Женщина, истекающая кровью на больничной скамье, ничего для них не значила. Эти округлившиеся мокрые глазки, кусочек потертого меха вокруг шеи, панический страх, переполнявший ее. Новехонькая воскресная шляпка и драный чемоданчик, перетянутый бечевкой. Засаленный кошелек и солдатские письма между страницами «Детского чтения». Даже ее беременность, новая жизнь, зародившаяся со страху, во мраке. Панический прыжок маленького зверька прямо в капкан.
Город спит на правом боку и вздрагивает, если привидится что-то очень страшное. Негромкое похрапывание тянется из дымоходов. А ноги города торчат наружу — облака не смогли их укрыть до конца. Облака — в дырах, и оттуда летит на город белый пух. Город спит, и его мосты расстегнулись, как пуговицы на воротнике, чтобы дышалось легче. Где-нибудь зажжется свет лампы, и город скребется и почесывается, пока свет не исчезнет.
Деревья, дома, телеграфные столбы лежат на боку. А среди их корней, среди их подвалов, вдоль тяжело дышащих сточных канав, мимо работающих мусоросжигалок бродит старьевщик. Он выискивает обрывки, обрезки, остатки вещей: тряпки, газеты, жестянки, корки черствого хлеба. Он залезает внутрь, рыщет снаружи, роется своей волшебной палкой по карманам города. Снаружи и внутри, по карманам, поверх лежащей на брюхе города цепочке от часов, снаружи и внутри рукавов, по грязно-серому воротничку; все сгодится ему, вплоть до пряди чьих-то волос, до лопнувшей жилки кабеля. Лопнувшая жилка пойдет на починку мандолины. Истрепавшиеся до бахромы рукава, крошки хлеба, треснувший циферблат, табачные окурки, билет на метро, веревочка, ярлыки и марки. Старьевщик работает в тишине, среди грязи и вони.
И мешок его разбухает.
Город неспешно переваливается на левый бок, но глаза его домов все еще зажмурены и мосты распахнуты. Старьевщик трудится в тишине и никогда не посмотрит на то, что осталось целым. Его взгляд отыскивает только сломанное, износившееся, разбитое, отпавшее от целого.
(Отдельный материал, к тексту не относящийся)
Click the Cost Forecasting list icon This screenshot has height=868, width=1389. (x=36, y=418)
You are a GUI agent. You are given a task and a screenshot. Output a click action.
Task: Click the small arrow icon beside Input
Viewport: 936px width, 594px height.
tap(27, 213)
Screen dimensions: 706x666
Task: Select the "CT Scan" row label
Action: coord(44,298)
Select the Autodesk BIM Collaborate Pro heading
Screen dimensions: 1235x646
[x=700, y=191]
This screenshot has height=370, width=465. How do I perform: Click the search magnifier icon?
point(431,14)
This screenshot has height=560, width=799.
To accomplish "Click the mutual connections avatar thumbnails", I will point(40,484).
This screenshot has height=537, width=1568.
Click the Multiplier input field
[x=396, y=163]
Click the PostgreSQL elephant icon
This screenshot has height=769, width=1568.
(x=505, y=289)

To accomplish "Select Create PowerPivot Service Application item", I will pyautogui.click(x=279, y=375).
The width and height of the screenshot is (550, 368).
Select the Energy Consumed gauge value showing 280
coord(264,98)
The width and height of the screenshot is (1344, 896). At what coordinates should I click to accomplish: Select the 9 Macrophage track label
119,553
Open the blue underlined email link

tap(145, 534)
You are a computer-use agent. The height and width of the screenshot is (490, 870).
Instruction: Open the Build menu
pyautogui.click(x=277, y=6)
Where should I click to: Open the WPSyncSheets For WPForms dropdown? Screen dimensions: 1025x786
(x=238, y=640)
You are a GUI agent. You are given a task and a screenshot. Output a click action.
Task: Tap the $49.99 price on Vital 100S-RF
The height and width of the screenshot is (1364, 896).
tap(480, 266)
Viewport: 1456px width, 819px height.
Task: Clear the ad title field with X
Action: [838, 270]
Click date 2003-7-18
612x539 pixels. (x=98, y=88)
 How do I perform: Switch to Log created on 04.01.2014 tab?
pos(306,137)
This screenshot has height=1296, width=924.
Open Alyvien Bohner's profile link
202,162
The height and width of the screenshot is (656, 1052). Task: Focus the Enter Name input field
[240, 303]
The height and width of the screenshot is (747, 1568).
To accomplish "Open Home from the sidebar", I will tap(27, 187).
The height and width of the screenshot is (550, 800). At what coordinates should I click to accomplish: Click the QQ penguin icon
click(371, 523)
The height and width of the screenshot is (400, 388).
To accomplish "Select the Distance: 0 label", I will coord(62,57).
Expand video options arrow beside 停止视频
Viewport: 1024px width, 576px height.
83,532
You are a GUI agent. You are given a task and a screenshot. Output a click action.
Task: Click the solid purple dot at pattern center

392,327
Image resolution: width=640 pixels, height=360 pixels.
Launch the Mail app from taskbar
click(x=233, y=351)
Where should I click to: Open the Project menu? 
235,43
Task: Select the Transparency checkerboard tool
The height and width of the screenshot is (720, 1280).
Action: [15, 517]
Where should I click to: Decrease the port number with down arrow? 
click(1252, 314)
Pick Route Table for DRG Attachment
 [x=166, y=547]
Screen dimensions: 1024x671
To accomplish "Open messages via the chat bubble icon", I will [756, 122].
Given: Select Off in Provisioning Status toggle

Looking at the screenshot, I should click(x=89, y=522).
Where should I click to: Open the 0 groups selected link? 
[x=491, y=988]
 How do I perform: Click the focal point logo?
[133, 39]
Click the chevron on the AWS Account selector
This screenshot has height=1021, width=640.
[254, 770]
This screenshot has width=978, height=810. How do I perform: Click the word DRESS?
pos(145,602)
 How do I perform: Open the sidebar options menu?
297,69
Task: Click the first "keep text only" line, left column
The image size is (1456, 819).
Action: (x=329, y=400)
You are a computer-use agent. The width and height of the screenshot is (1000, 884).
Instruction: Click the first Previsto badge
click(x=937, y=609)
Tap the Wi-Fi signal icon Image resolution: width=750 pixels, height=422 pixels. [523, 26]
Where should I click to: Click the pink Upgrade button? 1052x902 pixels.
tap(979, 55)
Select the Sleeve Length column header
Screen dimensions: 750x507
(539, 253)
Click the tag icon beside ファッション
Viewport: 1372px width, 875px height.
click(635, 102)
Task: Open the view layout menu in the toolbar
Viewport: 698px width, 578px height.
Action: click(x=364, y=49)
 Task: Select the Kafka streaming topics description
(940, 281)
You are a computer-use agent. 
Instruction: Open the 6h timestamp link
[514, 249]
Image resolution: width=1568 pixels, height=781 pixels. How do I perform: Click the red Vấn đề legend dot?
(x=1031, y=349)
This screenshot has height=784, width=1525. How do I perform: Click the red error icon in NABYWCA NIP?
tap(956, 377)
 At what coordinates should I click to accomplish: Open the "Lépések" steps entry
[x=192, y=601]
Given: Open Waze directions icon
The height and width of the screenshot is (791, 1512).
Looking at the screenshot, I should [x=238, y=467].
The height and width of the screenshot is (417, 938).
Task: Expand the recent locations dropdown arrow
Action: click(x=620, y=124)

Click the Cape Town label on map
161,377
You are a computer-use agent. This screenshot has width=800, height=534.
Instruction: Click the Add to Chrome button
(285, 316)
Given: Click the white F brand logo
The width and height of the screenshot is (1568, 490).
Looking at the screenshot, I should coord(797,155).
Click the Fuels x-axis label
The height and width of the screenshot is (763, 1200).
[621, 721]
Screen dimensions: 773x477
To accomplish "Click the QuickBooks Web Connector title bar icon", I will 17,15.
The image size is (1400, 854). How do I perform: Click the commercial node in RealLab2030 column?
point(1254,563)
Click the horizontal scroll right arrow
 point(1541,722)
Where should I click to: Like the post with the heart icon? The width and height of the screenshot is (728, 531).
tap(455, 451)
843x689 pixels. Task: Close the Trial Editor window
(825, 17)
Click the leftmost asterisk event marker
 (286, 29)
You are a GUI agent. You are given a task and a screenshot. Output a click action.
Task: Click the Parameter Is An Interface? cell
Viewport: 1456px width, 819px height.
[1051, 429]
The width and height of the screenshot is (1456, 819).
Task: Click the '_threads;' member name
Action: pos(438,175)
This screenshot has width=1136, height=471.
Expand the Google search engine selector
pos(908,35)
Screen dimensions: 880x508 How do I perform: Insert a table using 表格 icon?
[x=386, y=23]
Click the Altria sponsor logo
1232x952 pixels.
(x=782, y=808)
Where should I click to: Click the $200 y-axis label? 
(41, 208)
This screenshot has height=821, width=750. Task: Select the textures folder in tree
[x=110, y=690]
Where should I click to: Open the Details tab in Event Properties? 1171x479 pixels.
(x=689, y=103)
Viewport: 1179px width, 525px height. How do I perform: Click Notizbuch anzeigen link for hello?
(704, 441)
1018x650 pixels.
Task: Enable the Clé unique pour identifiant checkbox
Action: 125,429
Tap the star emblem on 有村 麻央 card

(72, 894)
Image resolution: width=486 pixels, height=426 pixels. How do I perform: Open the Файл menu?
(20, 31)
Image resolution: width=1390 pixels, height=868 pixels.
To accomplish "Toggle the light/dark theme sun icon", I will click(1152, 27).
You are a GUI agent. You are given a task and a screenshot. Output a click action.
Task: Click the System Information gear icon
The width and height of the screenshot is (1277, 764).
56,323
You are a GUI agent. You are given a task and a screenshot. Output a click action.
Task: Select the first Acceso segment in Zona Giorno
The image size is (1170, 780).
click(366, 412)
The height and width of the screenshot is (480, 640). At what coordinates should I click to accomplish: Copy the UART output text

Целая вещь вызывает у него досаду. Куда она годится, такая вещь? Только в музей. «Просьба руками не трогать!» А вот порванный бумажный лист, одинокий шнурок от ботинка, чашка без блюдца — тут он оживляется. Их можно приспособить, в дело пустить, присобачить к чему-нибудь еще. Изогнутый мундштук от трубки — замечательно! Корзинка с отломанной ручкой — здорово! Прекрасная бутылка без пробки! Шкатулка со сломанным замком и без ключа! Здоровый лоскут от платья, шляпная лента, веер, на котором не осталось перьев, — чудесно! Прекрасен этот футляр от фотоаппарата без самого аппарата, погнутое велосипедное колесо, граммофонная пластинка, треснувшая пополам. Обрывки, обломки миров, огрызки, осколки, конец вещей и начало их преображения.